Work instruction:
Put these lines into a numbered list and leave out the blank lines. The list must cover the whole listing.

Task inputs:
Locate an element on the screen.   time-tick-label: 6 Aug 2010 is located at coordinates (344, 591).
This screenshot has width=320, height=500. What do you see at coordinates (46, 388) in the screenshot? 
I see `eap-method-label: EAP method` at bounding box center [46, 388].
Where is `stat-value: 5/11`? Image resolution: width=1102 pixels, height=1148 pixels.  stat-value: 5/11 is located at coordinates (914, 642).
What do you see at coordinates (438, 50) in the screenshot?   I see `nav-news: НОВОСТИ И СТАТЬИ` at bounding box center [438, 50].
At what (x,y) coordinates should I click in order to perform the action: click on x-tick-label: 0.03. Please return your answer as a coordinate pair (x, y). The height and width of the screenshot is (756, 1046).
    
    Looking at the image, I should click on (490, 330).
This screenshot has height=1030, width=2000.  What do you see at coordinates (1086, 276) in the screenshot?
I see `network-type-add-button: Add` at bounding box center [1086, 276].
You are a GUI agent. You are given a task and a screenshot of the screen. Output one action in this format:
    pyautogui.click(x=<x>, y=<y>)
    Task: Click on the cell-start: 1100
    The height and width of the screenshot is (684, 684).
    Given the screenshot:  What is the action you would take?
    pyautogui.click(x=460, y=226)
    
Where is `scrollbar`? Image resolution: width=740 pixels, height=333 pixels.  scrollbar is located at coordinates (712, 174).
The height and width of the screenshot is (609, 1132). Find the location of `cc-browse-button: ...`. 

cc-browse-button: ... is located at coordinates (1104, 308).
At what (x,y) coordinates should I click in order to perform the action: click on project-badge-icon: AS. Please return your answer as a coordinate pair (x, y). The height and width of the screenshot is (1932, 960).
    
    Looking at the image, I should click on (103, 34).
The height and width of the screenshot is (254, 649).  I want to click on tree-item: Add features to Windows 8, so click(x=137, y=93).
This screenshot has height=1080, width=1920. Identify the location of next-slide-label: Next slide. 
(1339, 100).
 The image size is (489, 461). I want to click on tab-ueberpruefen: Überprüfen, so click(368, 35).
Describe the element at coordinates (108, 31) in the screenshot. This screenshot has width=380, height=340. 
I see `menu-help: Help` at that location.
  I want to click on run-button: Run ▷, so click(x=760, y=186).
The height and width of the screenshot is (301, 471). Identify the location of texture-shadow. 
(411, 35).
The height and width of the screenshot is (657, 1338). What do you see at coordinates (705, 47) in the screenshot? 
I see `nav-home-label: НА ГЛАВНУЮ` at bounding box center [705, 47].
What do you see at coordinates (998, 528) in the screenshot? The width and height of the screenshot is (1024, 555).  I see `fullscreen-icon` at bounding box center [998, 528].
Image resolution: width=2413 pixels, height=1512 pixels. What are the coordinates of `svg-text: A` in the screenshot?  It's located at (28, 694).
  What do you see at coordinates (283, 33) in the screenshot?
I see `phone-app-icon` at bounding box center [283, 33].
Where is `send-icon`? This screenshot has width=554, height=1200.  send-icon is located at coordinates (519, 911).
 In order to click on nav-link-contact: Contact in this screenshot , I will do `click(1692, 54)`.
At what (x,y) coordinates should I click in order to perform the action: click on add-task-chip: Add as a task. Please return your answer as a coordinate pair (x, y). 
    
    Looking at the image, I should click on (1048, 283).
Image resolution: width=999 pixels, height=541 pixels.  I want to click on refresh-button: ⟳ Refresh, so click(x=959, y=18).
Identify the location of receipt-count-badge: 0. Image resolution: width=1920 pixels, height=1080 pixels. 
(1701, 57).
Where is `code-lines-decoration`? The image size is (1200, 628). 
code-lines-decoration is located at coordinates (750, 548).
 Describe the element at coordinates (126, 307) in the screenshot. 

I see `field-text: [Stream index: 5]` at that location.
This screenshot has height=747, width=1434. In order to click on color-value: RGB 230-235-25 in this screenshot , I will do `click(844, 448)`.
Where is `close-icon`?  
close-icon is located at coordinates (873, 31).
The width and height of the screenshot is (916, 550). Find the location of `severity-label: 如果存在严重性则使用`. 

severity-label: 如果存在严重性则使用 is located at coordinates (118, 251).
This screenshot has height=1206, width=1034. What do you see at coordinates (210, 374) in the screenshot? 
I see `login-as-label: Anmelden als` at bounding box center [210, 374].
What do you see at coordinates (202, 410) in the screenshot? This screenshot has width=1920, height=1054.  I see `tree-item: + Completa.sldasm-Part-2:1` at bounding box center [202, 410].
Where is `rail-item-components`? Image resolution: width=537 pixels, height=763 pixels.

Task output:
1. Locate an element on the screen.   time-tick-label: 6 Aug 2010 is located at coordinates (344, 591).
2. This screenshot has width=320, height=500. What do you see at coordinates (46, 388) in the screenshot? 
3. I see `eap-method-label: EAP method` at bounding box center [46, 388].
4. Where is `stat-value: 5/11`? Image resolution: width=1102 pixels, height=1148 pixels.  stat-value: 5/11 is located at coordinates (914, 642).
5. What do you see at coordinates (438, 50) in the screenshot?   I see `nav-news: НОВОСТИ И СТАТЬИ` at bounding box center [438, 50].
6. At what (x,y) coordinates should I click in order to perform the action: click on x-tick-label: 0.03. Please return your answer as a coordinate pair (x, y). The height and width of the screenshot is (756, 1046).
7.     Looking at the image, I should click on (490, 330).
8. This screenshot has height=1030, width=2000.  What do you see at coordinates (1086, 276) in the screenshot?
9. I see `network-type-add-button: Add` at bounding box center [1086, 276].
10. You are a GUI agent. You are given a task and a screenshot of the screen. Output one action in this format:
11.     pyautogui.click(x=<x>, y=<y>)
12.     Task: Click on the cell-start: 1100
13.     The height and width of the screenshot is (684, 684).
14.     Given the screenshot:  What is the action you would take?
15.     pyautogui.click(x=460, y=226)
16. Where is `scrollbar`? Image resolution: width=740 pixels, height=333 pixels.  scrollbar is located at coordinates (712, 174).
17. The height and width of the screenshot is (609, 1132). Find the location of `cc-browse-button: ...`. 
18. cc-browse-button: ... is located at coordinates (1104, 308).
19. At what (x,y) coordinates should I click in order to perform the action: click on project-badge-icon: AS. Please return your answer as a coordinate pair (x, y). The height and width of the screenshot is (1932, 960).
20.     Looking at the image, I should click on (103, 34).
21. The height and width of the screenshot is (254, 649).  I want to click on tree-item: Add features to Windows 8, so click(x=137, y=93).
22. This screenshot has height=1080, width=1920. Identify the location of next-slide-label: Next slide. 
23. (1339, 100).
24.  The image size is (489, 461). I want to click on tab-ueberpruefen: Überprüfen, so click(368, 35).
25. Describe the element at coordinates (108, 31) in the screenshot. This screenshot has width=380, height=340. 
26. I see `menu-help: Help` at that location.
27.   I want to click on run-button: Run ▷, so click(x=760, y=186).
28. The height and width of the screenshot is (301, 471). Identify the location of texture-shadow. 
29. (411, 35).
30. The height and width of the screenshot is (657, 1338). What do you see at coordinates (705, 47) in the screenshot? 
31. I see `nav-home-label: НА ГЛАВНУЮ` at bounding box center [705, 47].
32. What do you see at coordinates (998, 528) in the screenshot? The width and height of the screenshot is (1024, 555).  I see `fullscreen-icon` at bounding box center [998, 528].
33. Image resolution: width=2413 pixels, height=1512 pixels. What are the coordinates of `svg-text: A` in the screenshot?  It's located at (28, 694).
34.   What do you see at coordinates (283, 33) in the screenshot?
35. I see `phone-app-icon` at bounding box center [283, 33].
36. Where is `send-icon`? This screenshot has width=554, height=1200.  send-icon is located at coordinates (519, 911).
37.  In order to click on nav-link-contact: Contact in this screenshot , I will do `click(1692, 54)`.
38. At what (x,y) coordinates should I click in order to perform the action: click on add-task-chip: Add as a task. Please return your answer as a coordinate pair (x, y). 
39.     Looking at the image, I should click on (1048, 283).
40. Image resolution: width=999 pixels, height=541 pixels.  I want to click on refresh-button: ⟳ Refresh, so click(x=959, y=18).
41. Identify the location of receipt-count-badge: 0. Image resolution: width=1920 pixels, height=1080 pixels. 
42. (1701, 57).
43. Where is `code-lines-decoration`? The image size is (1200, 628). 
44. code-lines-decoration is located at coordinates (750, 548).
45.  Describe the element at coordinates (126, 307) in the screenshot. 
46. I see `field-text: [Stream index: 5]` at that location.
47. This screenshot has height=747, width=1434. In order to click on color-value: RGB 230-235-25 in this screenshot , I will do `click(844, 448)`.
48. Where is `close-icon`?  
49. close-icon is located at coordinates (873, 31).
50. The width and height of the screenshot is (916, 550). Find the location of `severity-label: 如果存在严重性则使用`. 
51. severity-label: 如果存在严重性则使用 is located at coordinates (118, 251).
52. This screenshot has height=1206, width=1034. What do you see at coordinates (210, 374) in the screenshot? 
53. I see `login-as-label: Anmelden als` at bounding box center [210, 374].
54. What do you see at coordinates (202, 410) in the screenshot? This screenshot has width=1920, height=1054.  I see `tree-item: + Completa.sldasm-Part-2:1` at bounding box center [202, 410].
55. Where is `rail-item-components`? Image resolution: width=537 pixels, height=763 pixels.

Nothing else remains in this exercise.